----- DATASET CONTENT -----

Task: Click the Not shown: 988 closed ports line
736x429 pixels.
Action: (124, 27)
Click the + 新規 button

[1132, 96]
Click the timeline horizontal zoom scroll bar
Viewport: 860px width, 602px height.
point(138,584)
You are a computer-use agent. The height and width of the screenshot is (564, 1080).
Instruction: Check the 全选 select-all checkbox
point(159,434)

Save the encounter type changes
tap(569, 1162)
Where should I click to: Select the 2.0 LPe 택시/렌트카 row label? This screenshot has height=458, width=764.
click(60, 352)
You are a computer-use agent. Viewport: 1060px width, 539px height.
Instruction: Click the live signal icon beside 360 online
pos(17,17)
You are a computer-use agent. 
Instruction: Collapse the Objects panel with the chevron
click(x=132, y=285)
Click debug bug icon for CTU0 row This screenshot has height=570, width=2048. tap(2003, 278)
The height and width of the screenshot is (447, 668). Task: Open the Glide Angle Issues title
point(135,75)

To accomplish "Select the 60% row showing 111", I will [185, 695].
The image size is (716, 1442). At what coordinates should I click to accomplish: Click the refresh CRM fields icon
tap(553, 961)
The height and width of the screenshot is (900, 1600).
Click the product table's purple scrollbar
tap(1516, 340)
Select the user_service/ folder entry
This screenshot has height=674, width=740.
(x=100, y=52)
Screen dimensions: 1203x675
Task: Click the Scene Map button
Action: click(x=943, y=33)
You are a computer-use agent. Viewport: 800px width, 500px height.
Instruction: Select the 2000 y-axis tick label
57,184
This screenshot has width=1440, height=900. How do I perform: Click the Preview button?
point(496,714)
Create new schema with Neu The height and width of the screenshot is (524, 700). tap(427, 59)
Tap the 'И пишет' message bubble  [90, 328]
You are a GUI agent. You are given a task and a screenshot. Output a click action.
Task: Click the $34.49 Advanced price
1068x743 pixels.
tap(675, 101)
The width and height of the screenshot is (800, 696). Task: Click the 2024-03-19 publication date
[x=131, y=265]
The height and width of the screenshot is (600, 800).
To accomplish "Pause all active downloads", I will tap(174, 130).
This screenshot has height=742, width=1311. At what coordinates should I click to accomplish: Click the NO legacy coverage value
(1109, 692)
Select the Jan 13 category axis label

-----

HOW TO COMPLETE THIS TASK>
Please repeat, exactly and only, the lines from the one containing "The height and width of the screenshot is (900, 1600)." through the last line of the records, both included.

WRITTEN REPLY>
The height and width of the screenshot is (900, 1600).
Click the product table's purple scrollbar
tap(1516, 340)
Select the user_service/ folder entry
This screenshot has height=674, width=740.
(x=100, y=52)
Screen dimensions: 1203x675
Task: Click the Scene Map button
Action: click(x=943, y=33)
You are a computer-use agent. Viewport: 800px width, 500px height.
Instruction: Select the 2000 y-axis tick label
57,184
This screenshot has width=1440, height=900. How do I perform: Click the Preview button?
point(496,714)
Create new schema with Neu The height and width of the screenshot is (524, 700). tap(427, 59)
Tap the 'И пишет' message bubble  [90, 328]
You are a GUI agent. You are given a task and a screenshot. Output a click action.
Task: Click the $34.49 Advanced price
1068x743 pixels.
tap(675, 101)
The width and height of the screenshot is (800, 696). Task: Click the 2024-03-19 publication date
[x=131, y=265]
The height and width of the screenshot is (600, 800).
To accomplish "Pause all active downloads", I will tap(174, 130).
This screenshot has height=742, width=1311. At what coordinates should I click to accomplish: Click the NO legacy coverage value
(1109, 692)
Select the Jan 13 category axis label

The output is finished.